[Task objective] Only the lines from the one that includes "The height and" through the last line below belong in the reply, copied exactly and without pictures.

[Exercise data]
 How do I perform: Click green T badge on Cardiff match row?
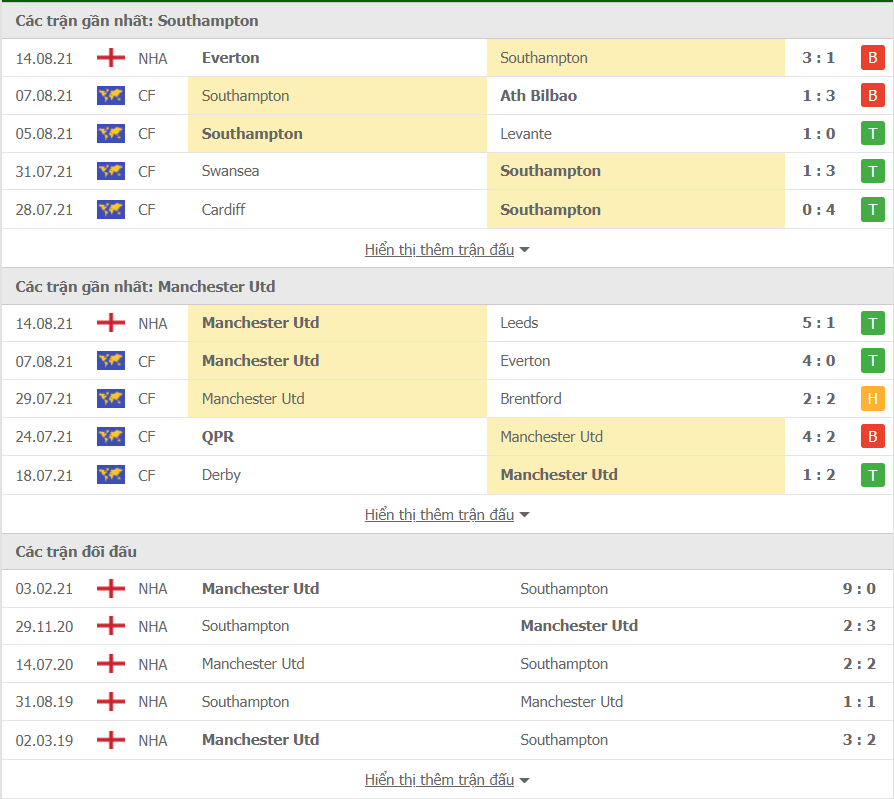click(872, 210)
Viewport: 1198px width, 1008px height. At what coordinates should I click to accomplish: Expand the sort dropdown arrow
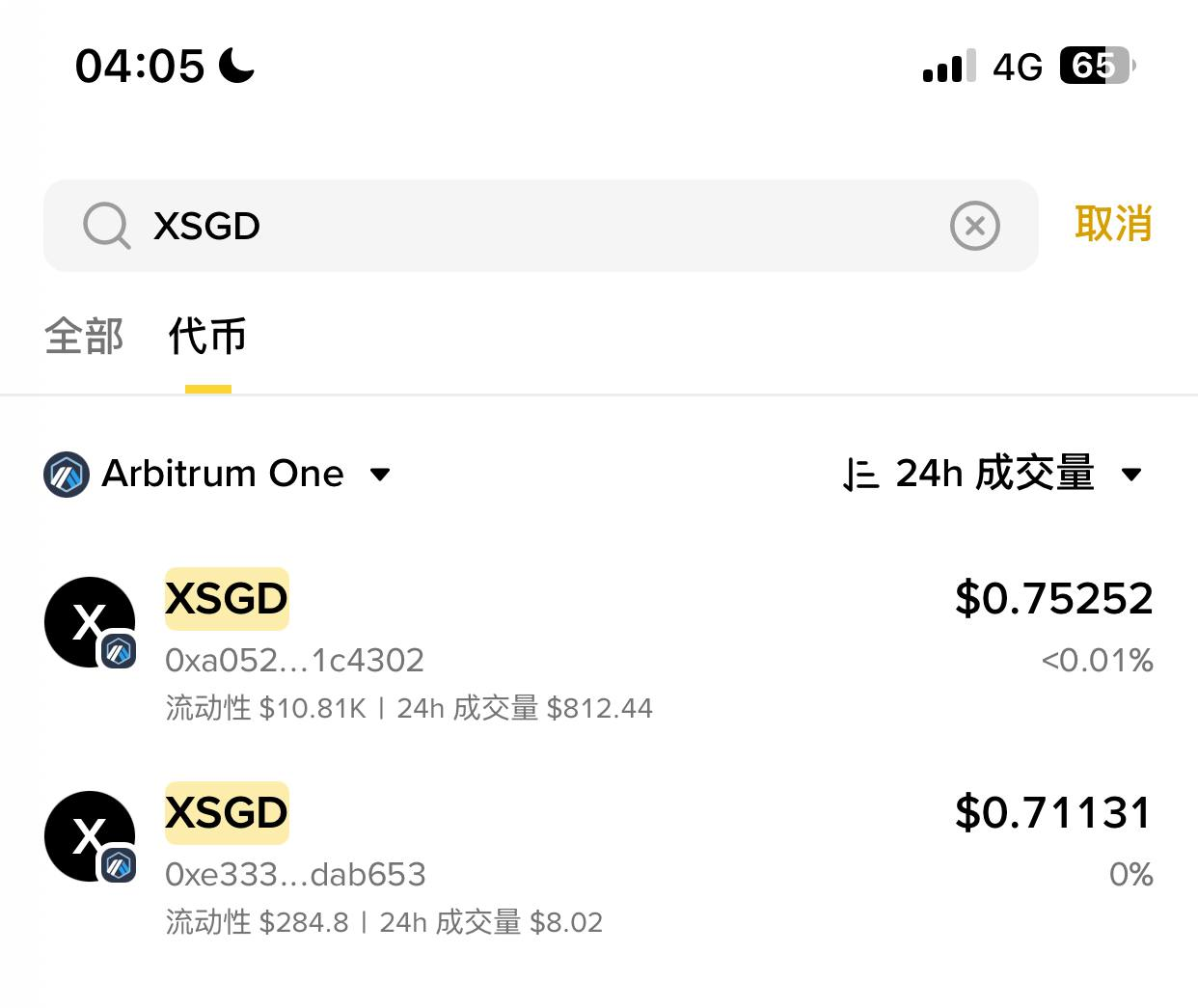[1131, 475]
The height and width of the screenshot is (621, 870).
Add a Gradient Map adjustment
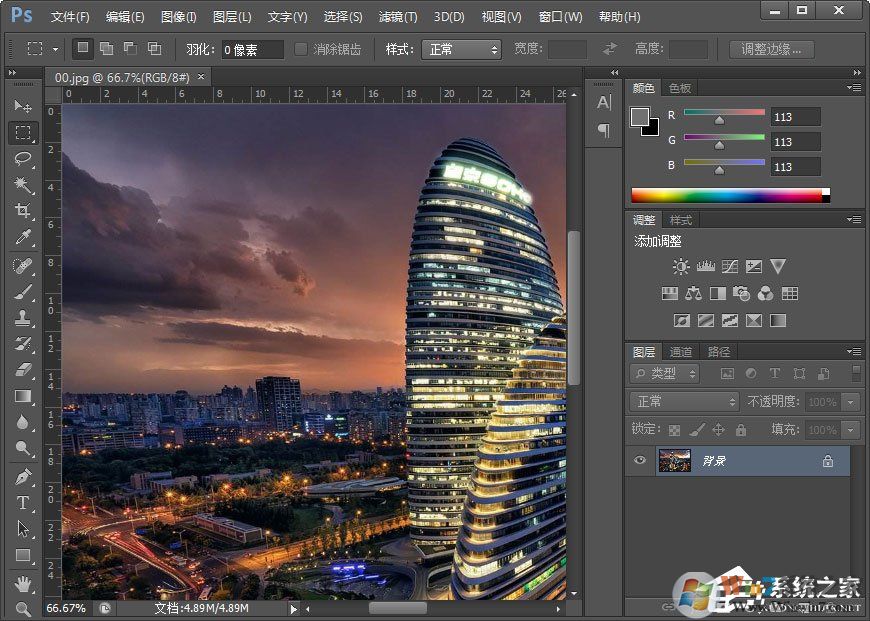(778, 320)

[Finished task]
The height and width of the screenshot is (621, 870).
Add a Gradient Map adjustment
(778, 320)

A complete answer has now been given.